--- Prompt ---
For each record here, output an exact copy.

--- The input ---

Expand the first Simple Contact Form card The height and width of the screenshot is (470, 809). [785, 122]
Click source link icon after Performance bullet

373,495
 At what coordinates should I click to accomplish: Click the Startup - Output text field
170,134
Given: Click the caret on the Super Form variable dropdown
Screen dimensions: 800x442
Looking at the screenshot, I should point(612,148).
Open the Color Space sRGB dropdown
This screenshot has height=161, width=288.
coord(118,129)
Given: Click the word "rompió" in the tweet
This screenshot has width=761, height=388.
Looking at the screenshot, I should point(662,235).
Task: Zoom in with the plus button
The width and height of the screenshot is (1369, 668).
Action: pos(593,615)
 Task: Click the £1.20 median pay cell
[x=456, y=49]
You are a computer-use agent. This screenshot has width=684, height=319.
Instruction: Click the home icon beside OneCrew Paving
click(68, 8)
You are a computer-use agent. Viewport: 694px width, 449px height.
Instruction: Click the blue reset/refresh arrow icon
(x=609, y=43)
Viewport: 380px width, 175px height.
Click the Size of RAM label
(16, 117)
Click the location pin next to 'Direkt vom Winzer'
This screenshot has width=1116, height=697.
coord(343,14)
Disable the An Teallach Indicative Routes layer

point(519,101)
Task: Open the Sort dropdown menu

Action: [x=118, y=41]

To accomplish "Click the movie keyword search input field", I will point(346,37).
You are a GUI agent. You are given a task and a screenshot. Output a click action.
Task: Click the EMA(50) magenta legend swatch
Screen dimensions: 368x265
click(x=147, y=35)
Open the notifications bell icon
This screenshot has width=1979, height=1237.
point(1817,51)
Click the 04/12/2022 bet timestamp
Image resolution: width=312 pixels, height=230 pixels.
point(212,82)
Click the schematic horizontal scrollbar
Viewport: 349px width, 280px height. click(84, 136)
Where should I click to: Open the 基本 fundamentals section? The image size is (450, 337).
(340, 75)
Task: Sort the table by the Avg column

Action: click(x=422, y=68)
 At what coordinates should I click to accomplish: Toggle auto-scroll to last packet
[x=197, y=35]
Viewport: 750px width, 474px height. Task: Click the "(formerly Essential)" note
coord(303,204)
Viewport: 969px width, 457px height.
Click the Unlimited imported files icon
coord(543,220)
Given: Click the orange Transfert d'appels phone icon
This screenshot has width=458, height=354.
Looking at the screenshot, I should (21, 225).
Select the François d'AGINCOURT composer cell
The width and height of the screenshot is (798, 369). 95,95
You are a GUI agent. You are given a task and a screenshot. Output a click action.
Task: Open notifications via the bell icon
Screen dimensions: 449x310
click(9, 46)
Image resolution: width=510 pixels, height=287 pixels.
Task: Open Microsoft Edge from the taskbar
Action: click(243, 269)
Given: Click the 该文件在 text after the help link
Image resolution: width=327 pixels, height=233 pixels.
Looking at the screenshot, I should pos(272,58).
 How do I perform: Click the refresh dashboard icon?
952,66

---

--- Answer to this problem ---
Expand the first Simple Contact Form card The height and width of the screenshot is (470, 809). [785, 122]
Click source link icon after Performance bullet

373,495
 At what coordinates should I click to accomplish: Click the Startup - Output text field
170,134
Given: Click the caret on the Super Form variable dropdown
Screen dimensions: 800x442
Looking at the screenshot, I should point(612,148).
Open the Color Space sRGB dropdown
This screenshot has height=161, width=288.
coord(118,129)
Given: Click the word "rompió" in the tweet
This screenshot has width=761, height=388.
Looking at the screenshot, I should point(662,235).
Task: Zoom in with the plus button
The width and height of the screenshot is (1369, 668).
Action: pos(593,615)
 Task: Click the £1.20 median pay cell
[x=456, y=49]
You are a computer-use agent. This screenshot has width=684, height=319.
Instruction: Click the home icon beside OneCrew Paving
click(68, 8)
You are a computer-use agent. Viewport: 694px width, 449px height.
Instruction: Click the blue reset/refresh arrow icon
(x=609, y=43)
Viewport: 380px width, 175px height.
Click the Size of RAM label
(16, 117)
Click the location pin next to 'Direkt vom Winzer'
This screenshot has width=1116, height=697.
coord(343,14)
Disable the An Teallach Indicative Routes layer

point(519,101)
Task: Open the Sort dropdown menu

Action: [x=118, y=41]

To accomplish "Click the movie keyword search input field", I will point(346,37).
You are a GUI agent. You are given a task and a screenshot. Output a click action.
Task: Click the EMA(50) magenta legend swatch
Screen dimensions: 368x265
click(x=147, y=35)
Open the notifications bell icon
This screenshot has width=1979, height=1237.
point(1817,51)
Click the 04/12/2022 bet timestamp
Image resolution: width=312 pixels, height=230 pixels.
point(212,82)
Click the schematic horizontal scrollbar
Viewport: 349px width, 280px height. click(84, 136)
Where should I click to: Open the 基本 fundamentals section? The image size is (450, 337).
(340, 75)
Task: Sort the table by the Avg column

Action: click(x=422, y=68)
 At what coordinates should I click to accomplish: Toggle auto-scroll to last packet
[x=197, y=35]
Viewport: 750px width, 474px height. Task: Click the "(formerly Essential)" note
coord(303,204)
Viewport: 969px width, 457px height.
Click the Unlimited imported files icon
coord(543,220)
Given: Click the orange Transfert d'appels phone icon
This screenshot has width=458, height=354.
Looking at the screenshot, I should (21, 225).
Select the François d'AGINCOURT composer cell
The width and height of the screenshot is (798, 369). 95,95
You are a GUI agent. You are given a task and a screenshot. Output a click action.
Task: Open notifications via the bell icon
Screen dimensions: 449x310
click(9, 46)
Image resolution: width=510 pixels, height=287 pixels.
Task: Open Microsoft Edge from the taskbar
Action: click(243, 269)
Given: Click the 该文件在 text after the help link
Image resolution: width=327 pixels, height=233 pixels.
Looking at the screenshot, I should pos(272,58).
 How do I perform: Click the refresh dashboard icon?
952,66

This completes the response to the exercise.